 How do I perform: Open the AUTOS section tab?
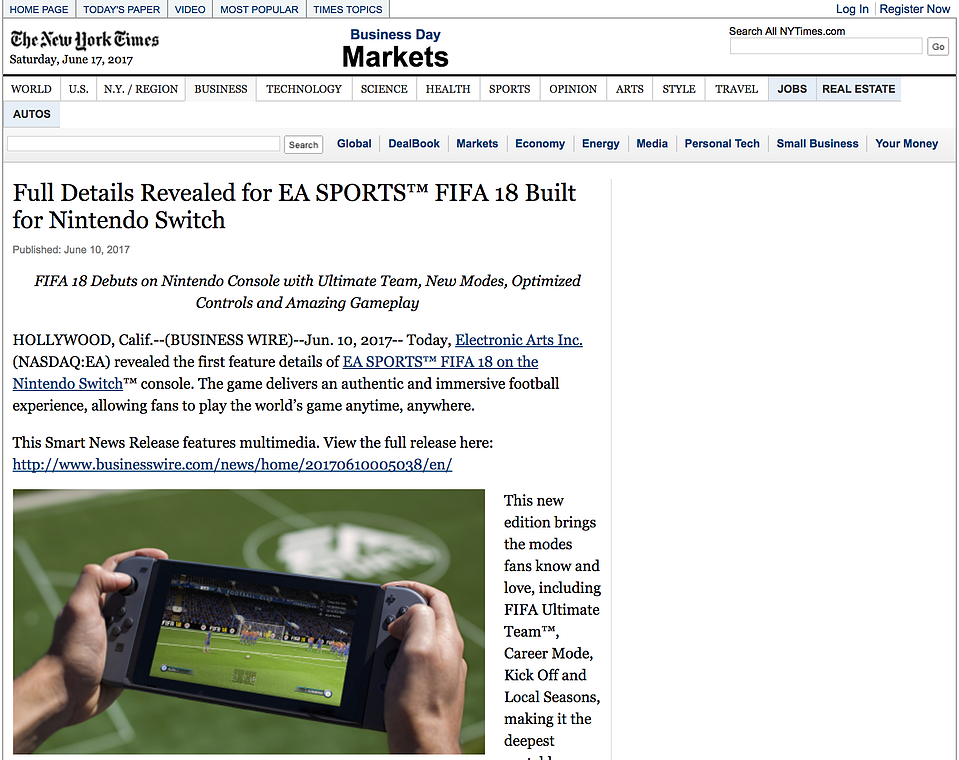point(32,114)
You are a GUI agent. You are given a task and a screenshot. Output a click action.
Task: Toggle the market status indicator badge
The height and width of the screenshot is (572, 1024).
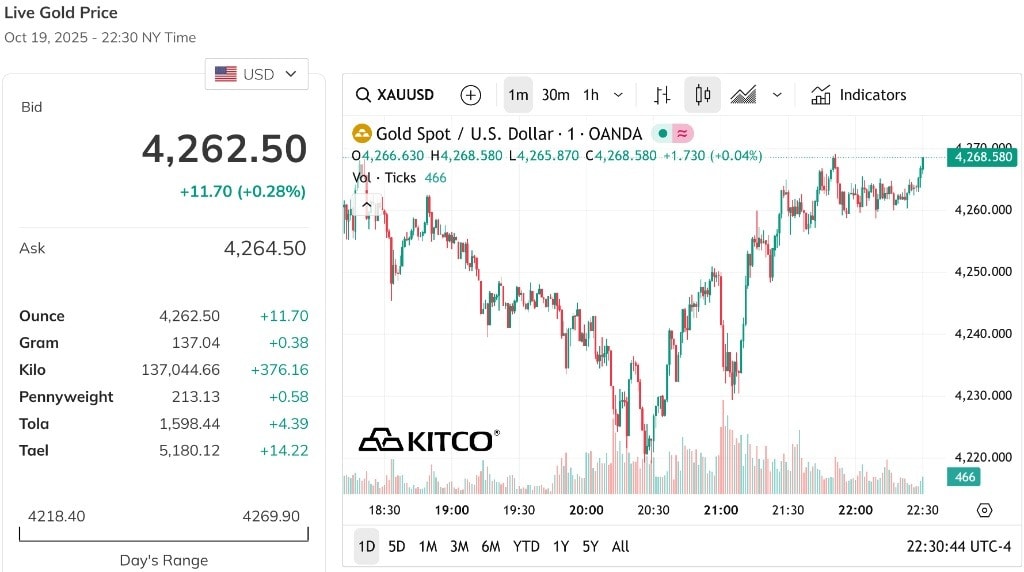[x=672, y=133]
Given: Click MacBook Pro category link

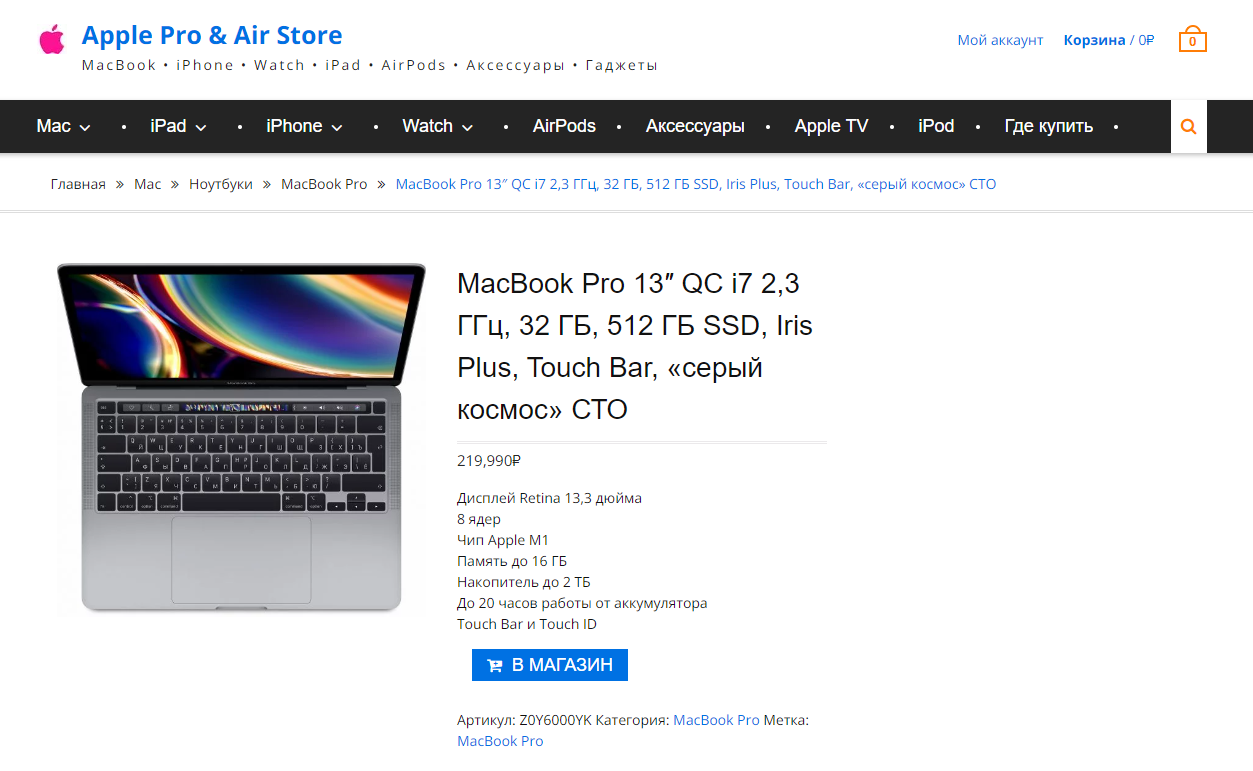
===============
**Assignment:** Return the listing above in an exact copy that leaves out the images.

**Response to this exercise:**
 How do I perform: Open the AUTOS section tab?
point(32,114)
You are a GUI agent. You are given a task and a screenshot. Output a click action.
Task: Toggle the market status indicator badge
The height and width of the screenshot is (572, 1024).
[x=672, y=133]
Given: Click MacBook Pro category link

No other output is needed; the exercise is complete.